Despite these struggles, the recent success of large-language models of code (Code-LLMs; Chen et al., 2021b; Xu et al., 2022) for tasks such as code generation from natural language (Austin et al., 2021; Nijkamp et al., 2022), code completion (Fried et al., 2022), and code translation (Wang et al., 2021), show that Code-LLMs are able to perform complex reasoning on structured data such as programs. Thus, instead of forcing LLMs of natural language (NL-LLMs) to be fine-tuned on structured commonsense data, an easier way to close the discrepancy between the pre-training data (free-form text) and the task-specific data (commonsense reasoning graphs) is to adapt LLMs that were pre-trained on code to structured commonsense reasoning in natural language.

Thus, our main insight is that large language models of code are good structured commonsense reasoners. Further, we show that Code-LLMs can be even better structured reasoners than NL-LLMs, when converting the desired output graph into a format similar to that observed in the code pre-training data. We call our method COCOGEN: models of Code for Commonsense Generation, and it is demonstrated in Figure 1.

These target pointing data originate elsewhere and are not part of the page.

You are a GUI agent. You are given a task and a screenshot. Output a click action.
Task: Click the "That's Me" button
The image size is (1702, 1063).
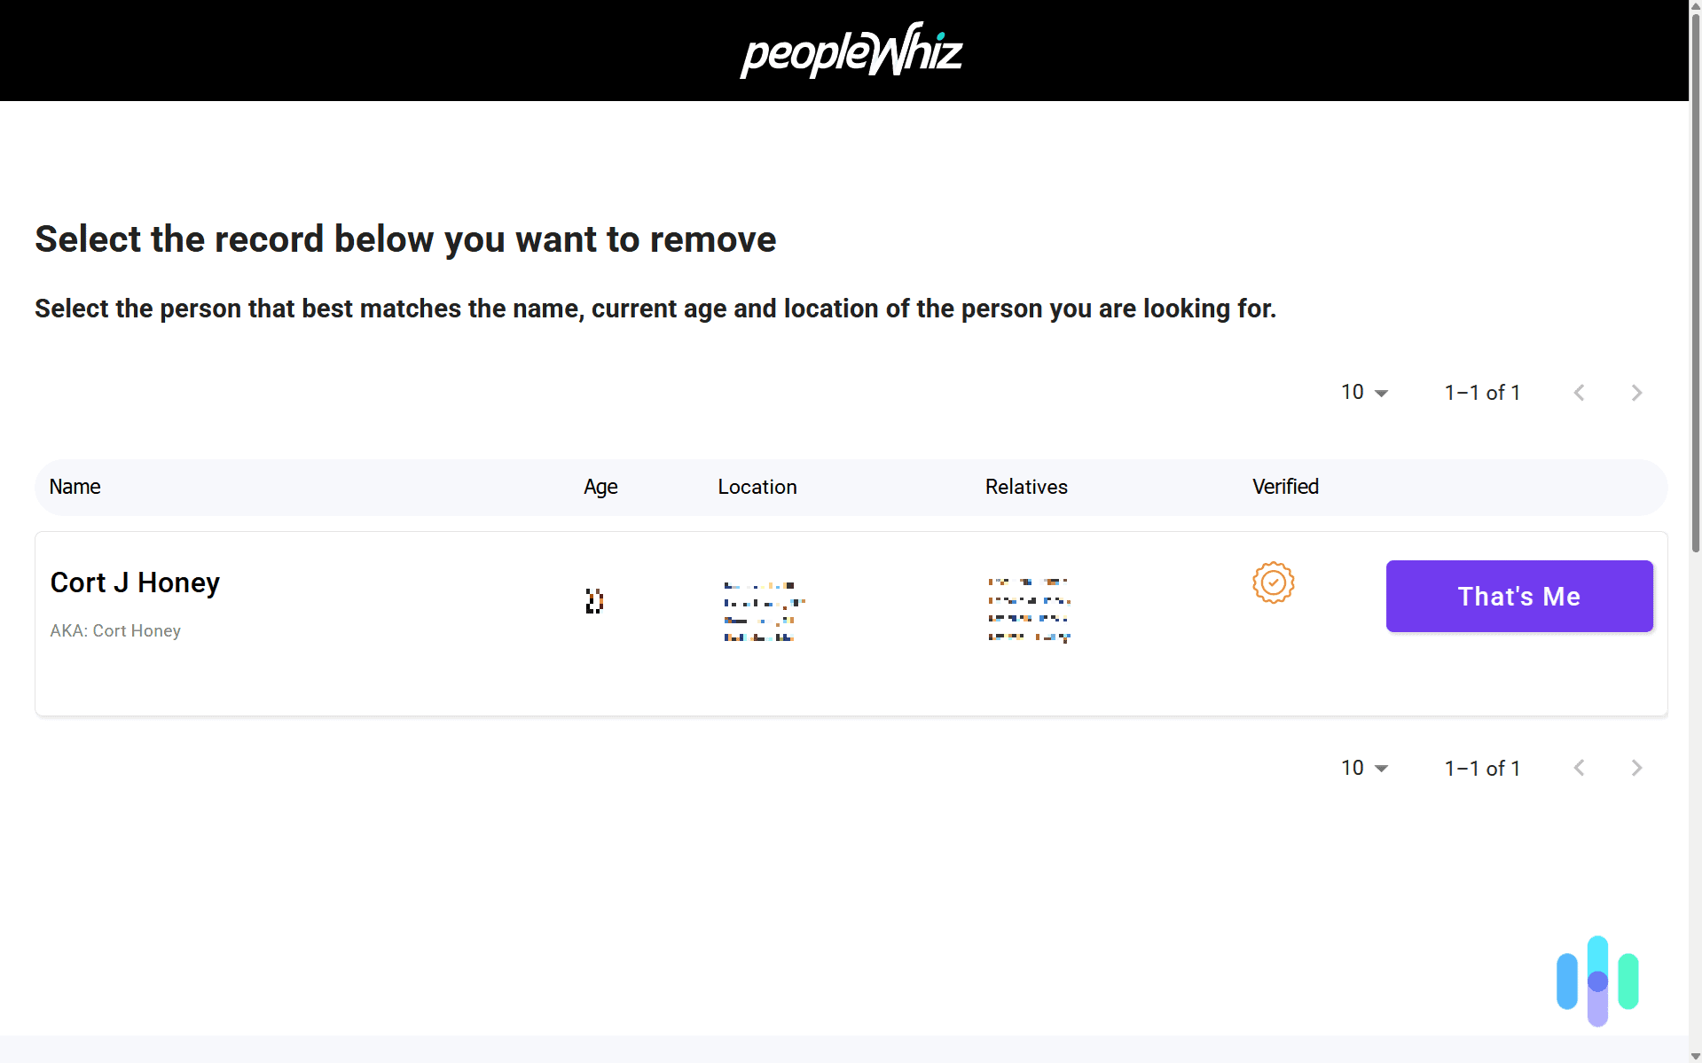point(1518,596)
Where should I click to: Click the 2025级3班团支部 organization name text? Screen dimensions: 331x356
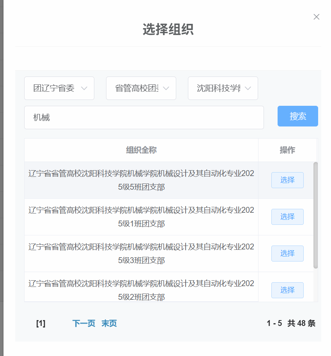point(141,254)
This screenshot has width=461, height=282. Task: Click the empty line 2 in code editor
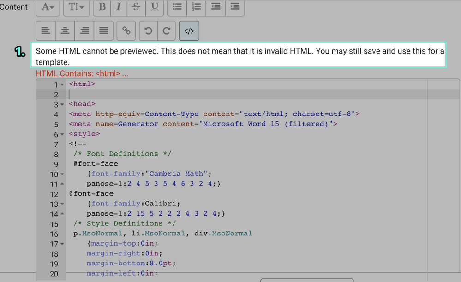point(231,94)

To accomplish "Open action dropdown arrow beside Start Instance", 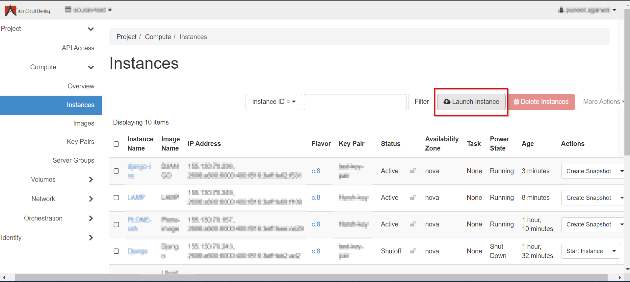I will pyautogui.click(x=614, y=251).
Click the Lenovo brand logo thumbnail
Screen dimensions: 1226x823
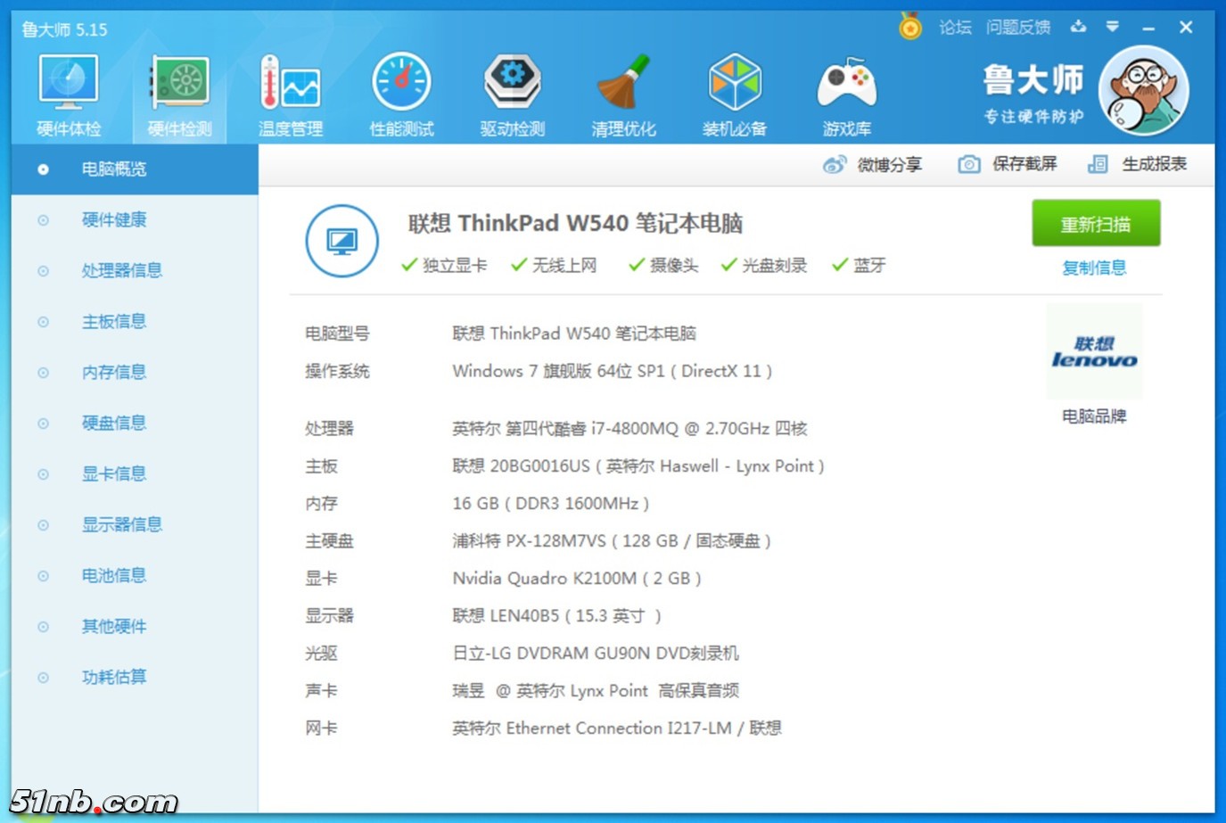click(x=1094, y=352)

Our contributions are as follows:

1. We highlight the insight that Code-LLMs are better structured commonsense reasoners than NL-LLMs, when representing the desired graph prediction as code.

2. We propose COCOGEN: a method for leveraging LLMs of code for structured commonsense generation.

3. We perform an extensive evaluation across three structured commonsense generation tasks and demonstrate that COCOGEN vastly outperforms NL-LLMs, either fine-tuned or few-shot tested, while controlling for the number of downstream task examples.

4. We perform a thorough ablation study, which shows the role of data formatting, model size, and the number of few-shot examples.